Someone on Youtube wrote in a comments section of a video about founders of religions relying on converts not being able to verify the founder's religious experience. For example, if someone has no witnesses to confirm that he has been visited by angels (whether he was lying or imagining it), someone gullible enough might still take his word for it. Or, he might claim that the miracle happened/would happen long enough in the past/future that it was impossible to verify.

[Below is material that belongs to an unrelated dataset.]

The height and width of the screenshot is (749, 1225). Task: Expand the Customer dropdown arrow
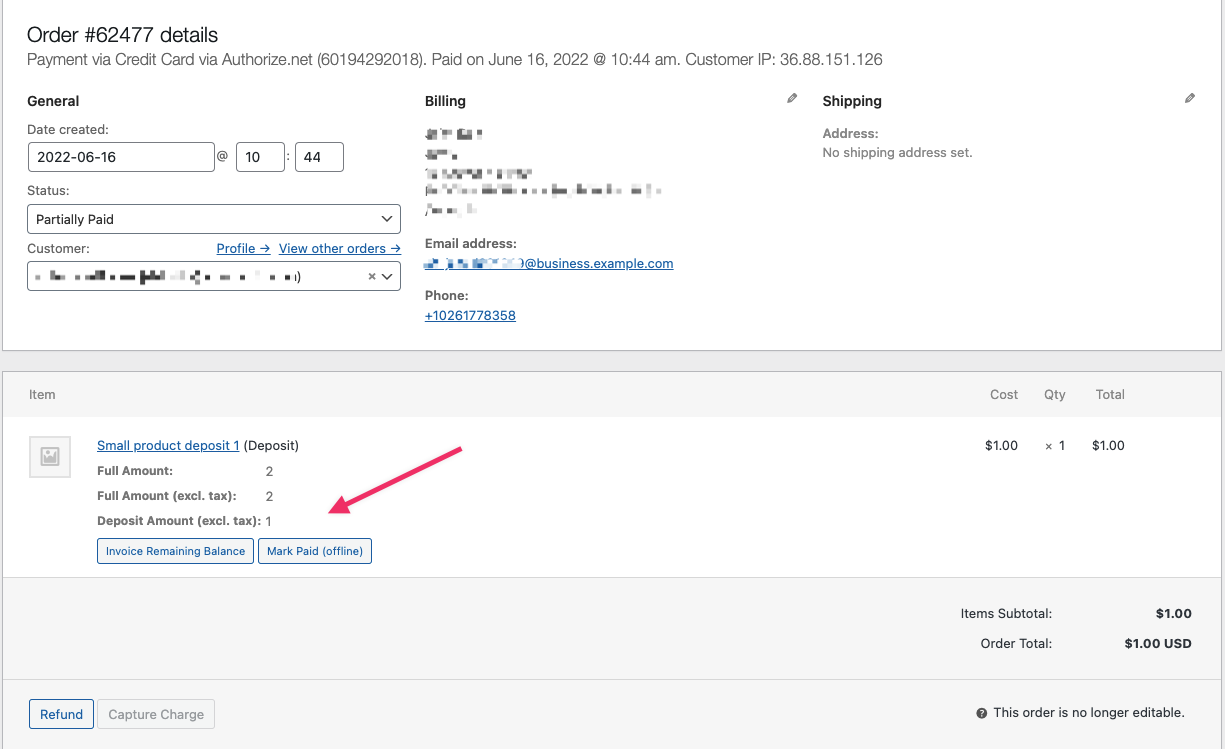pyautogui.click(x=388, y=276)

He said that people apply to Christianity this rule about how religions get off the ground through gullibility. They assign later dates to the gospels because in order to get people to believe the accounts of miracles, they must have been recorded a long time afterwards when there was no way of verifying them. Since this is the only way to get people to believe in the miraculous (apart from having no other witnesses and relying again on gullibility to convince contemporary converts), the stories in the gospels must have been made up long enough after they were supposed to have happened for verification by witnesses to be impossible.
However, there is strong evidence the stories were written down pre-AD70. A five-sided pool in Jerusalem, mentioned by John as still in existence, was destroyed by the Romans. There is no mention of the deaths of James, Peter and Paul in Acts, which we know to have happened before 70. Luke would almost certainly have mentioned this, and the persecution under Nero, had he written after those events.
If as this and other evidence suggests, the gospels were published before 70, then the genealogies must be reliable. They would have been checked against the records, which were still extant in Jerusalem.
So we are then at liberty to make inferences as to why they differ in places.